Pertemuan
Mitha menatap sebal ke arah pintu ketika melihat seorang pria terlihat memasuki kafe dengan tangan merangkul pundak perempuan yang berjalan bersisian dengannya. Senyum tak lepas dari bibir keduanya, membuatnya semakin muak melihatnya. Ia bukan iri melihat kebahagian pria itu, tapi marah karena Aldy membawa istrinya untuk bertemu siang ini. Pasalnya Aldy meminta bertemu untuk membicarakan masalah anak-anak mereka.
“Sudah lama, Tha?” tanya Aldy yang menarik kursi untuk perempuan yang menatapnya dengan ragu. Mitha hanya mengedikkan pundak ke arah pria yang masih tidak merasa bersalah setiap kali bertemu dengannya.
“Mari kita berpisah,” ucap Aldy setelah menyelesaikan makan malam mereka. Mitha sengaja menitipkan kedua anak mereka di rumah keluarganya agar ia memiliki waktu berdua dengan suaminya untuk merayakan hari pernikahan mereka.
Tangan yang memegang gelas air minum berhenti di udara ketika ia mendengar suara pelan dan tanpa ada keraguan sama sekali keluar dari pria yang menikahinya dua belas tahun lalu. Dengan tangan gemetar, Mitha meletakkan gelas sebelum menatap Aldy. Ia membutuhkan waktu beberapa menit untuk mengatur napas dan berdoa semoga telinganya salah mendengar.

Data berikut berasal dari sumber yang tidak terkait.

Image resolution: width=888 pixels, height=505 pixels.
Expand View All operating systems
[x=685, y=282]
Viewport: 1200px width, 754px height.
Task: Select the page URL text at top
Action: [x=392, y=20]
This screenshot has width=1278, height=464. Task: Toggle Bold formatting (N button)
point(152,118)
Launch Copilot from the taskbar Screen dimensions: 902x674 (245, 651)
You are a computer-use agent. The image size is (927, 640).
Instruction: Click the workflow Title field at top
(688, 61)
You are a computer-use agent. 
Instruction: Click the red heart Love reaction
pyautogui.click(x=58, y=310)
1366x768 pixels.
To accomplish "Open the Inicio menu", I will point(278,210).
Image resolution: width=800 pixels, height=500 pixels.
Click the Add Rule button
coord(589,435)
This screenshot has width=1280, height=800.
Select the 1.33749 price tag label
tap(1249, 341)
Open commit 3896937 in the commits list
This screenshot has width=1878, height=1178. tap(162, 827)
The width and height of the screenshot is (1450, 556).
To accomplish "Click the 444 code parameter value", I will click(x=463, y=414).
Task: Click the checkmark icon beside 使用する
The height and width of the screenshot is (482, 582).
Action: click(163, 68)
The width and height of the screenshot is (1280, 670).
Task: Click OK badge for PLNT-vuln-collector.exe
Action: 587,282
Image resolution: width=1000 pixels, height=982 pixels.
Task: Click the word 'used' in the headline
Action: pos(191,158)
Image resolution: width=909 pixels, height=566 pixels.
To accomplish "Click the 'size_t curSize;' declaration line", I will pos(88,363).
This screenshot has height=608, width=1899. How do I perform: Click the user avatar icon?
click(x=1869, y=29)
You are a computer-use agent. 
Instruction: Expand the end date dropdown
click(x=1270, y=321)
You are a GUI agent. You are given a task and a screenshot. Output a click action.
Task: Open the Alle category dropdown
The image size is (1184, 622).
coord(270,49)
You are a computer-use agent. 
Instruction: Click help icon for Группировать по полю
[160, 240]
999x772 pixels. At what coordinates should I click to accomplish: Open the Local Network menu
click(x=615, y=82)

“Mas bilang apa?” tanyanya pelan.
“Aku ingin kota berdua bercerai!”
Napasnya tercekat, dan tak lama kemudian keringat dingin mulai bermunculan. Ia bahkan bisa merasakannya mengalir di sepanjang tulang punggung yang ia tegakkan begitu mendengar permintaan yang tidak masuk akal dari bibir Aldy. Pria tinggi, gagah, berkulit putih dengan lesung pipi di sebelah kanan. Pria yang selama ini ia sebut di setiap akhir sujudnya. Pria yang berselingkuh di belakangnya semenjak tahun lalu. “Karena kamu mau nikahi kekasihmu yang sudah hamil dua bulan, iya, kan, Mas?”
Wajah pias pria yang selalu terlihat sempurna tak luput dari pengamatannya saat ini. Ia bisa melihat bibir Aldy mengeras dan sorot mata penuh kemarahan tertuju kepadanya. “Enggak usah marah gitu. Aku tahu kok, hanya pura-pura enggak tahu, dan saat ini aku menyesali keputusanku itu.”
“Kalau kamu tahu, kenapa diam selama ini?!”
Sesak di dadanya semakin terasa mendengar nada penuh kemarahan yang Aldy tujukan padanya. Bahkan saat ini ia bisa merasakan detak jantungnya semakin tidak beraturan. Mitha meraba dada kirinya dan berharap ia tidak pingsan saat ini. Karena ia harus menjadi perempuan kuat, bukan untuk diri sendiri, tapi untuk kedua anak-anaknya. “Kenapa harus aku yang mengatakan sesuatu? Di antara kita siapa yang enggak bisa nahan nafsu! Aku? Enggak, kan?!”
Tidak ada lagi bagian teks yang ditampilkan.